= Data to process =

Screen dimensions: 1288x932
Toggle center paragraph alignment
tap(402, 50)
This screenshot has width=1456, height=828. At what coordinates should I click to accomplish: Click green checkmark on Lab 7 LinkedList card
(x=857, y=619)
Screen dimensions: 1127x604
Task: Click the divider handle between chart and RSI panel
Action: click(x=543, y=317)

= Prompt =
The data above needs to be given again exactly, with no line left out.

= The answer =
Screen dimensions: 1288x932
Toggle center paragraph alignment
tap(402, 50)
This screenshot has width=1456, height=828. At what coordinates should I click to accomplish: Click green checkmark on Lab 7 LinkedList card
(x=857, y=619)
Screen dimensions: 1127x604
Task: Click the divider handle between chart and RSI panel
Action: click(x=543, y=317)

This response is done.